Encarei o papel em branco, mordendo o canto interior da bochecha, pensando o que eu escreveria. Cogitei em pedir coisas materiais, no entanto, até ali eu tinha tudo o que precisava. 

Sem saber o que escrever, deixei meus pensamentos fluírem, vasculhando algo em minha mente que eu pudesse pedir, mas tudo estava caminhando como eu gostaria; um bom trabalho, uma família legal e carinhosa e uma vida razoável.

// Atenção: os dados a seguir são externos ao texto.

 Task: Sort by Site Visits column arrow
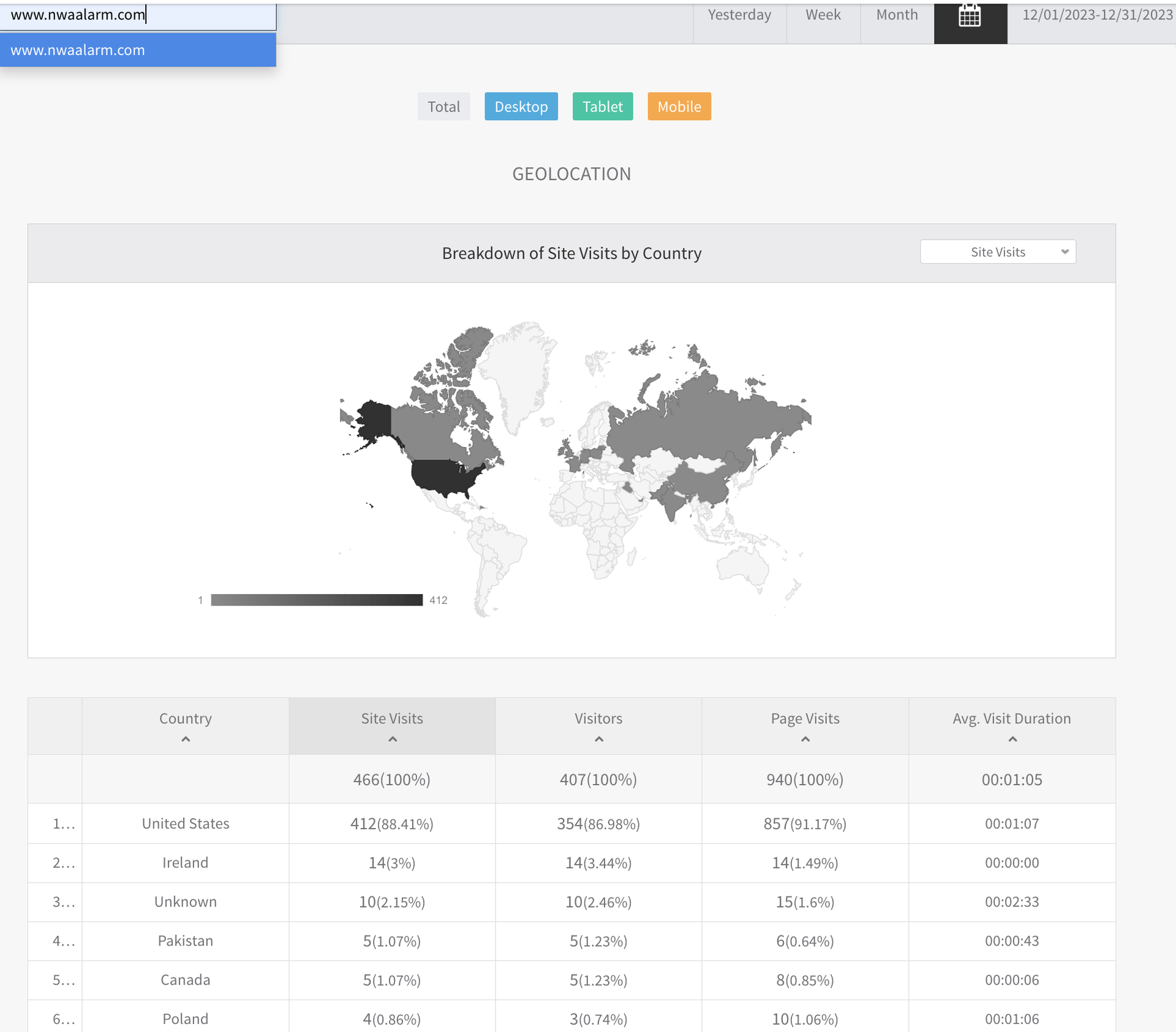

No entanto, meu coração me traiu. Senti meu órgão acelerar dentro do peito, como se fosse escapulir pela minha boca. Puxei a respiração e tentei controlar o fôlego.

Eu não tinha um  namorado. O pensamento passou por mim, chacoalhando minha cabeça. Por mais que eu lutasse para não pensar sobre isso, aquilo me atormentava. Praguejei-me mentalmente por pensar em pedir um namorado, afinal além de decadente, aquilo seria ridículo já que o pedido nunca se realizaria.

— Você não sabe o que pedir, professora? — Clara moveu seus olhos para mim.

Sorri em direção a ela.

— Sei sim, Clara. — passei a mão sobre os fios de cabelo dela.

A garota voltou a escrever sua cartinha, enquanto eu iniciava aquela idiotice de carta.

Não levaria a nada e nem se realizaria, mas serviria para que eu entendesse o quão exigente eu era em relação a um homem.

Iniciei a carta, dizendo o quão ridículo era minha vida amorosa. Divaguei superficialmente sobre meus namoros, explicando como começaram e como terminavam. Sempre fui a mais maltratada, acarretando em um coração partido.

Declarei o meu ódio tremendo por clichês tão perfeitos, porque todos aconteciam dentro de ficções produzidas pela Netflix, sem a menor chance de ser real, mas que eu não me cansava de assistir.

Expus meus medos e meus traumas. Como certeza se o Papai Noel fosse real e lesse a carta, ele iria sugerir passar por cima de mim com o trenó. Talvez não fosse má ideia.

Então cheguei na parte do pedido. Fiz exigência por um homem bonito, que fosse tão belo quanto o Leonardo DiCaprio, se fosse o próprio, eu não iria reclamar. Enumerei uma série de qualidades, desde gentil até amoroso, que não fosse um tremendo idiota e que me fizesse surpresas eme dias normais. Também pedi que ele fosse muito apaixonado, assim como o Ryan Reynolds era pela Blake Lively, eles eram uma belo casal.

Relembrei novamente que o homem precisava ser bonito, porque eu precisava fazer inveja em minhas primas nas festas de família. Àquela altura, eu já acreditava que o Papai Noel fosse realizar meu pedido. 

Para finalizar, fiz um agradecimento pelo espaço dado, desculpando-me por ter sido muito detalhista e expositiva demais. Com certeza o bom velhinho iria ter pena de mim.

— Já acabei, professora. — Clara anunciou. — Nossa, sua carta ficou enorme. — seus olhos saltaram assustados, assim que olhou para a folha.

Dei um sorriso sem graça, observando o papel preenchido frente e verso. Era uma exposição desnecessária e boba, mas era o que eu desejava do fundo do meu coração.

— Será que o Papai Noel vai realizar meu pedido? — indaguei para ela.

Clara sorriu genuinamente.

— Sim. — sua resposta saiu firme. — Você é uma boa menina, então ele vai realizar. — ela pegou sua folha e sua cadeira, voltando para seu lugar.

Sorri, vendo a se afastar., enquanto guardava a carta ridícula que escrevi dentro da pasta.